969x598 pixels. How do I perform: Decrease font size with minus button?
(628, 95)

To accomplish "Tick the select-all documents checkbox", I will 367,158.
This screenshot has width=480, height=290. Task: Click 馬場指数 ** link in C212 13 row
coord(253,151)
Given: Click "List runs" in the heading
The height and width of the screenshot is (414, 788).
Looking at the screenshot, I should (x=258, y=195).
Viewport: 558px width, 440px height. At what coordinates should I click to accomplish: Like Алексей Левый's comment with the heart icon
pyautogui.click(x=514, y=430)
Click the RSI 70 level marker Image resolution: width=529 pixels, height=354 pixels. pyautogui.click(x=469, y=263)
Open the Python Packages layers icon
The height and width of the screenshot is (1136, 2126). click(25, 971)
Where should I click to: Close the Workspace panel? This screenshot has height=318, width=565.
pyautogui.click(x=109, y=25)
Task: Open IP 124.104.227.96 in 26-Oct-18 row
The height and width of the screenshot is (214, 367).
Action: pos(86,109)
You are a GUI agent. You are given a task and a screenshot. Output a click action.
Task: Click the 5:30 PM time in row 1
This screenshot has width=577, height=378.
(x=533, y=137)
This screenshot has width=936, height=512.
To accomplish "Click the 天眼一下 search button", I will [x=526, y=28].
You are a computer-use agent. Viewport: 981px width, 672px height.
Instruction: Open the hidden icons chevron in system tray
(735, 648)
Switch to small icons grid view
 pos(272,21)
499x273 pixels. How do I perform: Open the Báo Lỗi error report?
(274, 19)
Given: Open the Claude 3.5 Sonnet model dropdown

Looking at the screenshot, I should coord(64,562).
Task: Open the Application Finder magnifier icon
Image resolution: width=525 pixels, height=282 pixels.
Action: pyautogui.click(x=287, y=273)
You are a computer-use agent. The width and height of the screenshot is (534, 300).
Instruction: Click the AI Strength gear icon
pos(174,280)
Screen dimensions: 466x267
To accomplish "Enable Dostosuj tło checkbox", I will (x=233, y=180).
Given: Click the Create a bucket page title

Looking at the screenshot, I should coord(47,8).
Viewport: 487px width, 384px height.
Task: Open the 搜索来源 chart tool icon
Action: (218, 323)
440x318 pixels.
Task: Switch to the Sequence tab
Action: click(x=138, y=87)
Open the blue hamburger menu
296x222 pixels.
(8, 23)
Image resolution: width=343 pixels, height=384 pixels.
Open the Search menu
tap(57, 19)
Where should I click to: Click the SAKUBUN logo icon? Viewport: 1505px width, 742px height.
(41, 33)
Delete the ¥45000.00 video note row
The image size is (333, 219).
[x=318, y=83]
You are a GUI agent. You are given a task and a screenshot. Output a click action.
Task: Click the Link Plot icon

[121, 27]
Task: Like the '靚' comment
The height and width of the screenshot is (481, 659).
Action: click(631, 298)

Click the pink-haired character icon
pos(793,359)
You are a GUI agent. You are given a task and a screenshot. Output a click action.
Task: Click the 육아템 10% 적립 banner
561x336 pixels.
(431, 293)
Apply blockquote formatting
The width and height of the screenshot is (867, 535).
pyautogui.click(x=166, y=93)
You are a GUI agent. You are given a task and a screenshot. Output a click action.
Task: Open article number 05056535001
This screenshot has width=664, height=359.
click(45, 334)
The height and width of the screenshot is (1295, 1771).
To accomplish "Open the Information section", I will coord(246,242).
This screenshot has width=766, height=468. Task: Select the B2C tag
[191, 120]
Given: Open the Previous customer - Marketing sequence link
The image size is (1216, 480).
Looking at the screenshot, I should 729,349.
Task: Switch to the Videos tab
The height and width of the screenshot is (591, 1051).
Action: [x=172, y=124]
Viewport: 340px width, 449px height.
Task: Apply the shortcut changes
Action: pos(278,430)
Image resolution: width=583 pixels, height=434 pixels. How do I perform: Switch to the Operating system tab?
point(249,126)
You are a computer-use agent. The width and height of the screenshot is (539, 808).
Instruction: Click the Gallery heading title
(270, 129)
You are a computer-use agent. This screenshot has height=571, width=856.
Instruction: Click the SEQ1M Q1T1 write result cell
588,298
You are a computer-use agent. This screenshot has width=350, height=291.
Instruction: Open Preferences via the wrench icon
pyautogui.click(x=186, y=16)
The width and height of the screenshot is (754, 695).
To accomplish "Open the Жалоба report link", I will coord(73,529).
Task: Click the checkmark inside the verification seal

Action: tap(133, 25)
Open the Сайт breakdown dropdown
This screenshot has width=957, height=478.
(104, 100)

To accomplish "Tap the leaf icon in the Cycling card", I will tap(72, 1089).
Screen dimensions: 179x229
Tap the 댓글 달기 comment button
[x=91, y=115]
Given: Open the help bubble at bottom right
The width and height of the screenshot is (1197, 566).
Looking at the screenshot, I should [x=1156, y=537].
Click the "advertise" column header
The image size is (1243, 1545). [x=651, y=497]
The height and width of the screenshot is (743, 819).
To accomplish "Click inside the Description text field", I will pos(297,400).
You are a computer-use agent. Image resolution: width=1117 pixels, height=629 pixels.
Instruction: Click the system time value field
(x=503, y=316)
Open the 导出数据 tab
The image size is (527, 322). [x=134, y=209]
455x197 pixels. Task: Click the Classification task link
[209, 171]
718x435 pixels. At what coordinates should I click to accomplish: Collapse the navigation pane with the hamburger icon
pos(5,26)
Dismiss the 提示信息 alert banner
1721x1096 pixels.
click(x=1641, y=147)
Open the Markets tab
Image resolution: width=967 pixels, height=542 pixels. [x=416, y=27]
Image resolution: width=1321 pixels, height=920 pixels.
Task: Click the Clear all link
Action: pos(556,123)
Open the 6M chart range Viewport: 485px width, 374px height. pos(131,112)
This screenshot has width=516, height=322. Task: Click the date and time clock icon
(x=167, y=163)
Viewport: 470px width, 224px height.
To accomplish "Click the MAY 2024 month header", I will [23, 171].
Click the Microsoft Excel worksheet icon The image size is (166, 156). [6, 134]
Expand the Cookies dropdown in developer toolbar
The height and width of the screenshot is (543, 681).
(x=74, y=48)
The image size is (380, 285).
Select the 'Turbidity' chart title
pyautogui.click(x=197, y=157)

----------------------------------------

_EXERCISE OBJECTIVE_
Find every line in the items above that contains the string "resolution", and copy each of those lines in full.

_FINAL RESULT_
Click the RSI 70 level marker Image resolution: width=529 pixels, height=354 pixels. pyautogui.click(x=469, y=263)
Image resolution: width=525 pixels, height=282 pixels.
Image resolution: width=343 pixels, height=384 pixels.
Image resolution: width=583 pixels, height=434 pixels. How do I perform: Switch to the Operating system tab?
You are a computer-use agent. Image resolution: width=1117 pixels, height=629 pixels.
Image resolution: width=967 pixels, height=542 pixels. [x=416, y=27]
Image resolution: width=1321 pixels, height=920 pixels.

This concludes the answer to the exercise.